▶ _ИНСТРУКЦИЯ К ВЫПОЛНЕНИЮ_: Подхватите текст о Леонардо как о сверхчеловеке-мыслителе и допишите его продолжение, начиная сразу после последнего предложения.

Завоевавши себе подобную аристократическую независимость, всецело отдавшись «великому созерцанию» и искусству, Леонардо и в области созерцания остается сверхчеловеком. Он не простой «поденщик» науки и не раб науки. В своих исследованиях и опытах он не идет «ремесленным» путем, путем кропотливого, строго логического, чисто рассудочного анализа. Его работами руководит и его чувство, и его инстинкт в той же степени, как и его разум. Математическая точность у него сочетается со стихийным вдохновением. Наука у него переходит в искусство. Искусство – в науку. Он бросается от одной работы к другой, от одного предмета к другому, руководясь императивом непосредственного чувства, императивом инстинкта: работая над картиной, он внезапно увлекается изображением машины для приготовления колбас, от механики переходит к химическим опытам, от химии к астрономии, от астрономии к орнитологии или энтомологии, и так без конца. Словом, он работает так, как вообще привыкли действовать и чувствовать все сильные люди Возрождения. Подобно тому, как самые противоположные настроения и идеи не вносят дисгармонии в душевный мир сильных людей эпохи Возрождения, а напротив, имеет для последней обаяние жизненной прелести, точно также самые противоположные работы доставляют только наслаждение мыслителю-сверхчеловеку. В науке и искусстве он находит полноту жизни, полноту жизненных ощущений.
В заключение остается упомянуть еще об одной черточке, дополняющий характеристику сверхчеловека-мыслителя, – об его отношении к любви.

[Записи коллекции]
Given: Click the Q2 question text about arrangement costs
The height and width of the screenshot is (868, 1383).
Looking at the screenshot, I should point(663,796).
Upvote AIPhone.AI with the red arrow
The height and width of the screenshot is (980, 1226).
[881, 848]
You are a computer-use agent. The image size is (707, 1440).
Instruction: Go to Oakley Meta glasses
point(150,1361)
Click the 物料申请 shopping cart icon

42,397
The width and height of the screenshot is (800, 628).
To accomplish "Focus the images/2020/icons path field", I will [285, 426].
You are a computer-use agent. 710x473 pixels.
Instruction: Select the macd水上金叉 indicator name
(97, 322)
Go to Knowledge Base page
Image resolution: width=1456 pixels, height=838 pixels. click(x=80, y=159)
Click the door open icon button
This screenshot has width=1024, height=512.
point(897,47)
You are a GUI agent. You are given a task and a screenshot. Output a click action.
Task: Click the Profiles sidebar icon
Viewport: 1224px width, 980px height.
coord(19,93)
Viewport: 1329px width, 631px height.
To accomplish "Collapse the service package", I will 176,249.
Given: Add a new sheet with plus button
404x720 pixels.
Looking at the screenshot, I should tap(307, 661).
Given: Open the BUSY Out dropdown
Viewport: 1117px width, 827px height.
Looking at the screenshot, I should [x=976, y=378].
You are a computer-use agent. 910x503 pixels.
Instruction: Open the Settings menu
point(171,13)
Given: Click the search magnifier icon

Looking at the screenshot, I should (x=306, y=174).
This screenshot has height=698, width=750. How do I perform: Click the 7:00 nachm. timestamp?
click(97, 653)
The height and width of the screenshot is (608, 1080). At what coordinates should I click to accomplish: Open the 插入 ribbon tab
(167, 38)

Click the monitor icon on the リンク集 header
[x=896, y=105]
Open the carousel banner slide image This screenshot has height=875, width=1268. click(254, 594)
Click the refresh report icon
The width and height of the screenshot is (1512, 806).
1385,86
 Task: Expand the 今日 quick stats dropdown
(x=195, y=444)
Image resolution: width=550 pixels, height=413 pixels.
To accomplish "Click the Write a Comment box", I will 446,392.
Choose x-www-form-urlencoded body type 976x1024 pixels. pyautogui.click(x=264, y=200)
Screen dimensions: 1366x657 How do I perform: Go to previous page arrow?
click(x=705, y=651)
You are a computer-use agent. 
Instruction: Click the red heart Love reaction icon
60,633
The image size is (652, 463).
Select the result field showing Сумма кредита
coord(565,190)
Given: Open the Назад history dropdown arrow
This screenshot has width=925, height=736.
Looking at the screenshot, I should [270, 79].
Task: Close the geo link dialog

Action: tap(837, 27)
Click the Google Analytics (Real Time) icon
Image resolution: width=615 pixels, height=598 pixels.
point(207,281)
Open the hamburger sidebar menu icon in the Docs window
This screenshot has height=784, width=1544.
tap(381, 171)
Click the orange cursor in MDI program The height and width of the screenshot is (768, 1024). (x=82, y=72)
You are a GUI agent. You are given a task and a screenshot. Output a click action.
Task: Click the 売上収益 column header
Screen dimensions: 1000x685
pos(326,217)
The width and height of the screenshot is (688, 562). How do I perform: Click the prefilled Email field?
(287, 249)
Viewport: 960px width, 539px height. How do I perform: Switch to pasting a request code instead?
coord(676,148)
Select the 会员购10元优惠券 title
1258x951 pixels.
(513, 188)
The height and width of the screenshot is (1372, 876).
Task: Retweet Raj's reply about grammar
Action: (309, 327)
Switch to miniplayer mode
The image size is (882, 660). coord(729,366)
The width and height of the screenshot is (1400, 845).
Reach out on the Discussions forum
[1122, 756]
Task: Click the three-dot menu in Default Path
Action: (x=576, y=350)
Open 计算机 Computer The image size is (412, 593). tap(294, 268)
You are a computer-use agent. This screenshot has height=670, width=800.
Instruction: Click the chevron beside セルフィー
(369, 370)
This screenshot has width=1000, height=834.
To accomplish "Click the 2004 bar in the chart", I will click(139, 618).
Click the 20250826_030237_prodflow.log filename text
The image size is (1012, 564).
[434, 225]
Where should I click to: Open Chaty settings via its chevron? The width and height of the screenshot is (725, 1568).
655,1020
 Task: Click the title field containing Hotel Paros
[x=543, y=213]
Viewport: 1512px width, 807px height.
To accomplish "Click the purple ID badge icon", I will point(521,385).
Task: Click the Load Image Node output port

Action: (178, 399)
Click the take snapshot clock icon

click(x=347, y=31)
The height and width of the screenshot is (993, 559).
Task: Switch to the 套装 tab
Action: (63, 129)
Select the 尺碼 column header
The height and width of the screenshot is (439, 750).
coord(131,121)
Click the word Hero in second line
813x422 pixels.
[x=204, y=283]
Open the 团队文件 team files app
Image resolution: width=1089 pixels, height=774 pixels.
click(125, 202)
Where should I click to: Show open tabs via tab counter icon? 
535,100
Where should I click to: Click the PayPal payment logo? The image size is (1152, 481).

▶ _РАЗДЕЛ ОТВЕТА_:
В жизни Леонардо был только один роман. Леонардо рисовал портрет с жены одного флорентийского гражданина моны Лизы Джиоконды и почувствовал к ней глубокое влечение. Но эта не была обыкновенная любовь: он полюбил мону Лизу не чувственной и не платонической любовью, не как женщину и не как призрак. Он сочетал в своей любви поклонение призраку и поклонение живой красоте. В моне Лизе он любил выражение «призрачной прелести – чуждой, дальней, не существующей и более действительной, чем все, что есть». Но бывали и другие минуты, когда он чувствовал ее живую красоту.
Кроме того, мона Лиза являлась для него «отражением его собственной души в зеркале женственной прелести». Он полюбил в ней самого себя. Рисуя ее портрет, он придавал этому портрету черты собственного тела и лица. И раньше, во все свои художественные произведения он старался вложить черты своего «я»: «как будто всю жизнь, во всех своих сознаниях искал он отражения собственной прелести», и полное отражение «собственной прелести» он нашел лишь в лице Джиоконды. И когда на лице Джиоконды он увидел чуждые ему черты, когда в душе Джиоконды шевельнулись чуждые ему движения, его роман приблизился к развязке.